Мы свернули в меньшую улицу. По канавке возле тротуара откуда-то бежала вода.
В одном месте образовалось нечто вроде плотины, и вода стояла большой лужей. Какой-то ребенок собирался: в нее влезть…
Неожиданно мой спутник поднял с земли щепочку и раздвинул эту плотину. Вода мгновенно стекла.
— Есть очко! — проговорил он, бросив щепочку.
— Что, что вы сказали? — остановился я в удивлении.
— Это мы когда-то в детстве так играли, — сказал он. — Сделаем что-нибудь такое и…
— Значит, вы были тэвэтэтовцем? — перебил я. Теперь уже он остановился от удивления.
— А вы откуда знаете?
— Читал такую книжку, — ответил я.
Тем временем мы подошли к небольшому восстановленному дому, и Борис Иванович сказал:
— Вот тут моя землянка. В эти двери, направо. В двадцать ноль-ноль буду ждать вас.
Эта военная терминология свидетельствовала, что Борис Иванович был на войне. Я свернул налево, а он пошел прямо.
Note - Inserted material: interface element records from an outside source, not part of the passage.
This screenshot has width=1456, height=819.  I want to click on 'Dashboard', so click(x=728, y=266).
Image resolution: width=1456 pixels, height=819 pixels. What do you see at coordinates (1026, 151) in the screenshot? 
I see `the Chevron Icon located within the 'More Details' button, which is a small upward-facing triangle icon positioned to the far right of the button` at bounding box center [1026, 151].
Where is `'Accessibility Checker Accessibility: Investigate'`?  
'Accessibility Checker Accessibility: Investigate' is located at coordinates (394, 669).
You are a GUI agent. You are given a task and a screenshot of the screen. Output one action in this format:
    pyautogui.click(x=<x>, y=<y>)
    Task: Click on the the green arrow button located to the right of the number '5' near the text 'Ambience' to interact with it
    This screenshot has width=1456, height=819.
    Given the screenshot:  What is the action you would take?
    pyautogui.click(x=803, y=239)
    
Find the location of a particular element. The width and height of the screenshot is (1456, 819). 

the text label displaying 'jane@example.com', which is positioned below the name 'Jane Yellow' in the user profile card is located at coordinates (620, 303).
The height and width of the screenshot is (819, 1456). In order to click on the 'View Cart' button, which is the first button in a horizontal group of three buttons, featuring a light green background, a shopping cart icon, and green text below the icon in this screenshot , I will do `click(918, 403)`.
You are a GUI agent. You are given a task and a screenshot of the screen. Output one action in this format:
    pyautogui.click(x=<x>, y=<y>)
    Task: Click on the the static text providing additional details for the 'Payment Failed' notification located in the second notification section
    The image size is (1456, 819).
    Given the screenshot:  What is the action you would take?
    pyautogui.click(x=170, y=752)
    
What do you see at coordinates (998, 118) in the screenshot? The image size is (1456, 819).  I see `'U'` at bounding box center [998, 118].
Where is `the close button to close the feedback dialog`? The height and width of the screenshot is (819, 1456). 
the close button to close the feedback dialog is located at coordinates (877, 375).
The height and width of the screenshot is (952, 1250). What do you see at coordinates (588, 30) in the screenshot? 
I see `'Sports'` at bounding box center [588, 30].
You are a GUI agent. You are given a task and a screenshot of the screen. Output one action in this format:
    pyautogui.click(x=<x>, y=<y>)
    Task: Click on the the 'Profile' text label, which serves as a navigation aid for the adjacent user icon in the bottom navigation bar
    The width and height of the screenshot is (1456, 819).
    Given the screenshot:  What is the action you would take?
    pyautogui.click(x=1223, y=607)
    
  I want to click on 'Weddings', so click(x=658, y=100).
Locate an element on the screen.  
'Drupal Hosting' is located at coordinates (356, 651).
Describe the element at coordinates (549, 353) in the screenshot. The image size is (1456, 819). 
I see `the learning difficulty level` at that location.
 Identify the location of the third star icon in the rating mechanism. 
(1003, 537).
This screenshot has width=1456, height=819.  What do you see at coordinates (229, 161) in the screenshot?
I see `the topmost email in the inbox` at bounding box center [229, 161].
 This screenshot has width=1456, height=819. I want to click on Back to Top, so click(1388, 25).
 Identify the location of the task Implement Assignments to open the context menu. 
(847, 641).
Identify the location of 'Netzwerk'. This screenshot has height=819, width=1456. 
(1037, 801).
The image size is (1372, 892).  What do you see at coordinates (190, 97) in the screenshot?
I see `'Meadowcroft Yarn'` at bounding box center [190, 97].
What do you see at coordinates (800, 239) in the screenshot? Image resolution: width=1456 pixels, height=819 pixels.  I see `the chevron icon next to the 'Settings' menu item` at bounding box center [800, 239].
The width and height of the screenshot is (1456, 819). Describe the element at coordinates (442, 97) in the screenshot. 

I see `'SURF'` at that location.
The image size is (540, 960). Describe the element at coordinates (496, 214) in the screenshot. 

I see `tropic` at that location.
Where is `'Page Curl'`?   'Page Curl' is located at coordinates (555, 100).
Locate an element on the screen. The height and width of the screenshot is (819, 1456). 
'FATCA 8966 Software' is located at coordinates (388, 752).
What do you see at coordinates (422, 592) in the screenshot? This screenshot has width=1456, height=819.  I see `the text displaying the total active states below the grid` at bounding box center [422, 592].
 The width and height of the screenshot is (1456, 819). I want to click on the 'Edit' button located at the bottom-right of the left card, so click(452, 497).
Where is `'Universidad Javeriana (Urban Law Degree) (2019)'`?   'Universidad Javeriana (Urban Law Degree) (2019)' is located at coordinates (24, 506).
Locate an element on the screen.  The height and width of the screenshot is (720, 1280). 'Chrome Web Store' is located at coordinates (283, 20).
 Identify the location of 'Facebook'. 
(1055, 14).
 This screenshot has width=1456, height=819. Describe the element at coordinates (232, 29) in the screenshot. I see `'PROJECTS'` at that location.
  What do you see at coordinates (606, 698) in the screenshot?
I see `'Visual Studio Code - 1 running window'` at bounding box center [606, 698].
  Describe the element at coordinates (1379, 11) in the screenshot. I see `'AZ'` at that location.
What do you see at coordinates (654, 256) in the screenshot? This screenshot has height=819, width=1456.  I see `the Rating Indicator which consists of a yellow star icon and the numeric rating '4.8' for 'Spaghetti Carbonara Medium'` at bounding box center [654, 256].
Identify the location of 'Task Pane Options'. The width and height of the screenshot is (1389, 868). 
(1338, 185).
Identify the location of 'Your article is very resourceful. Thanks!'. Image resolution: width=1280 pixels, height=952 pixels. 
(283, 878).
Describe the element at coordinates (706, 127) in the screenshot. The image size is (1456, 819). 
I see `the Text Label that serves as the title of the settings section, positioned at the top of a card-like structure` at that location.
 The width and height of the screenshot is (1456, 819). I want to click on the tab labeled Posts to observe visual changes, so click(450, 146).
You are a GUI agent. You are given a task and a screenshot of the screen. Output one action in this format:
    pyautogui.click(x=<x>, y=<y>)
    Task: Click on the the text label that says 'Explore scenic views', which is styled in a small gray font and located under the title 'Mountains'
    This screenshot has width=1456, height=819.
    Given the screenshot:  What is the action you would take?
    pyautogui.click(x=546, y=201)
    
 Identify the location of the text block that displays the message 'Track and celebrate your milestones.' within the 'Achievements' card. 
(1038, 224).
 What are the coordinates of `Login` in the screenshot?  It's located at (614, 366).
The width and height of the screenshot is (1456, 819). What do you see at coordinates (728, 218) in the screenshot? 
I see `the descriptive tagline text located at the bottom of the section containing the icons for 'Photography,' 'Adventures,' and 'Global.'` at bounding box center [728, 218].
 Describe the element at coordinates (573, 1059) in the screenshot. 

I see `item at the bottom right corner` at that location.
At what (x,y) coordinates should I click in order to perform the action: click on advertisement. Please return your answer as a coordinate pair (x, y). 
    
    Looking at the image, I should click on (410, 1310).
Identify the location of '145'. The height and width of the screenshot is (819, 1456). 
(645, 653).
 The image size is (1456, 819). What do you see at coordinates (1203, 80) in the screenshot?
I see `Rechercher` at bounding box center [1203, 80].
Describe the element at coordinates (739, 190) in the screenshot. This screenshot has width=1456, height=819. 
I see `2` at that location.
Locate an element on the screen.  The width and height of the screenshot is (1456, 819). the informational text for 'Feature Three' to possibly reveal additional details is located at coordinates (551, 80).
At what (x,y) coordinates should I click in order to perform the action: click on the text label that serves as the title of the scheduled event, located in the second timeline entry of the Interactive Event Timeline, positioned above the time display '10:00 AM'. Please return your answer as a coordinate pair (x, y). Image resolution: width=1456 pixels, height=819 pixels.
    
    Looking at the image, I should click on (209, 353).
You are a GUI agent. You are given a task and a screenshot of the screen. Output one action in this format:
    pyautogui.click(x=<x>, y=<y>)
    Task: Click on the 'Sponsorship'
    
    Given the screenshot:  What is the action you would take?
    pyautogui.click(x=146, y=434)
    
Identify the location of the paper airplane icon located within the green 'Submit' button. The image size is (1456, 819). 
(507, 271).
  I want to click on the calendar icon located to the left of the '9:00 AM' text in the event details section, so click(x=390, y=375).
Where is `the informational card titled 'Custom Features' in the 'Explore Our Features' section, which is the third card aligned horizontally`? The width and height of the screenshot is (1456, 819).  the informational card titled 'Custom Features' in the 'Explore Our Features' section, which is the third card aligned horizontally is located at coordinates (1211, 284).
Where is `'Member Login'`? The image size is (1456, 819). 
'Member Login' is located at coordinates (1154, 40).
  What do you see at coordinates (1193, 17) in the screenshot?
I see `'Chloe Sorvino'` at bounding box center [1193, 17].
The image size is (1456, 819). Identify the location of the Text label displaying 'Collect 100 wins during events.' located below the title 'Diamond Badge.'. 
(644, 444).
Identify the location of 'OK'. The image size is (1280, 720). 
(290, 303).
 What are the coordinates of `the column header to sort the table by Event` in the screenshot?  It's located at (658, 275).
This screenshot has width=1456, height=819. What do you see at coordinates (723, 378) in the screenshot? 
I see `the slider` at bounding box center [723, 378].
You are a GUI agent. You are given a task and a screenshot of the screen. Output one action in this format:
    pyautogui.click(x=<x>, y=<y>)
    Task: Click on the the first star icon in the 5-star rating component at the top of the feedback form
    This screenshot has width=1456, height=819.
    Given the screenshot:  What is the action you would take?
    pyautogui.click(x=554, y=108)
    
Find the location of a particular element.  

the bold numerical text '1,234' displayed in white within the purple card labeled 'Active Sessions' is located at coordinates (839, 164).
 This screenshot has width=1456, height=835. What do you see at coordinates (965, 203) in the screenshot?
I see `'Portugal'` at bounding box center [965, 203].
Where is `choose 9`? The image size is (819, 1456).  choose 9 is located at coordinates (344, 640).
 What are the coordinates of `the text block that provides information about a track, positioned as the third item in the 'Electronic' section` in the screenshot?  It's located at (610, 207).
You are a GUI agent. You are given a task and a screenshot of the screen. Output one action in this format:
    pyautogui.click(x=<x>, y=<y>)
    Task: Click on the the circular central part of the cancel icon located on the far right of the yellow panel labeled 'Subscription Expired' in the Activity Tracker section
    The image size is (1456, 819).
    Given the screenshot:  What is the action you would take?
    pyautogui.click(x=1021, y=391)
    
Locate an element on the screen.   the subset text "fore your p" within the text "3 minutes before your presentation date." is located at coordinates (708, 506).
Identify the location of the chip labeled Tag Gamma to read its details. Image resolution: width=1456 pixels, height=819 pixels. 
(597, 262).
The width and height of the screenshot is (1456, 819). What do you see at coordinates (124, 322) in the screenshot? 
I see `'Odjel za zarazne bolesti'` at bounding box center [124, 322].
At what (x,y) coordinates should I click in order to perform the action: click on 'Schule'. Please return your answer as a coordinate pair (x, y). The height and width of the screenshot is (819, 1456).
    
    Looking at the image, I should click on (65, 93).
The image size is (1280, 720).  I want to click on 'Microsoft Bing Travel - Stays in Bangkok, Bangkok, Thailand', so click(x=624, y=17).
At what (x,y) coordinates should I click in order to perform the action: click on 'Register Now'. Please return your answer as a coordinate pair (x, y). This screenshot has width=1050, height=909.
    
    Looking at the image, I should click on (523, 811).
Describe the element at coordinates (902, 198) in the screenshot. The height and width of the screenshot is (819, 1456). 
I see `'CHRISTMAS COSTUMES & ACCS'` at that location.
В назначенное время я входил в его «землянку». Это была довольно большая светлая комната с «холостяцкой» обстановкой, но не с холостяцким порядком. Все здесь было на своем месте, одно с другим согласовано. Каждая вещь имела свое определенное место. В любую минуту, не утруждаясь, можно было достать ее и поставить обратно.
— Сразу видно, что здесь живет бывший тэвэтэтовец, — заметил я.
— Почему бывший? — в шутку обиделся Борис Иванович. — Наш вожатый говорил, что тэвэтэтовцы никогда не могут быть бывшими, что они до самой смерти останутся действительными членами Товарищества воинствующих техников.
— А вы и сейчас считаете себя тэвэтэтовцем? Борис Иванович шутливо развел руками и покачал головой:
— Ничего не сделаешь. Даже если бы и хотел, то не мог бы избавиться от этой привычки. С той лишь разницей, что очки теперь не записываю.
Потом добавил серьезно:
— Я считаю так: в социалистическом обществе все люди постепенно становятся такими «тэвэтэтовцами». Ну, а если еще попрактиковался в детстве, то, конечно, назад не пойдешь. У меня и до сих пор еще сохранилась книжка «ТВТ».
— Неужели?! — даже подскочил я.
Дело в том, что я давно уже искал эту книжку, чтобы переиздать ее, но никак не мог найти, так как фашисты во. время оккупации уничтожили паши библиотеки. И вот счастливый случай помогает. Борис Иванович немножко удивился, что я так заинтересовался этой книгой, достал ее и подал мне. Книжка была такая потрепанная, что и хранить-то ее не было никакого смысла. Я сказал об этом Борису Ивановичу.
— Как же мне не хранить ее, — возразил он, — если тут про меня самого написано? Смотрите, даже в названии:
«… как Цыбук добывал очки».
— Так вы… вы… Цыбук? — прошептал я.
— Как видите, — ответил он, видимо, довольный, что его имя произвело такое сильное впечатление, а затем спросил: — Неужели вы так хорошо знаете и помните эту книжку?
— Знаю… помню… — говорил я, перелистывая книжку, а сам думал: сказать сейчас же, почему я помню, или подождать? Если скажу, то его отношение ко мне сразу изменится. Лучше я порасспрошу его хорошенько, пока он не знает, кто я такой.
Что я его не узнал, ничего удивительного в этом нет: между двенадцатилетним подростком и двадцатисемилетним молодым человеком очень большая разница. Да и ему, понятно, нелегко было узнать человека, которого видел когда-то в детстве раз или два. Разговаривал я с ним, кажется, только один раз, а все сведения собрал от других.»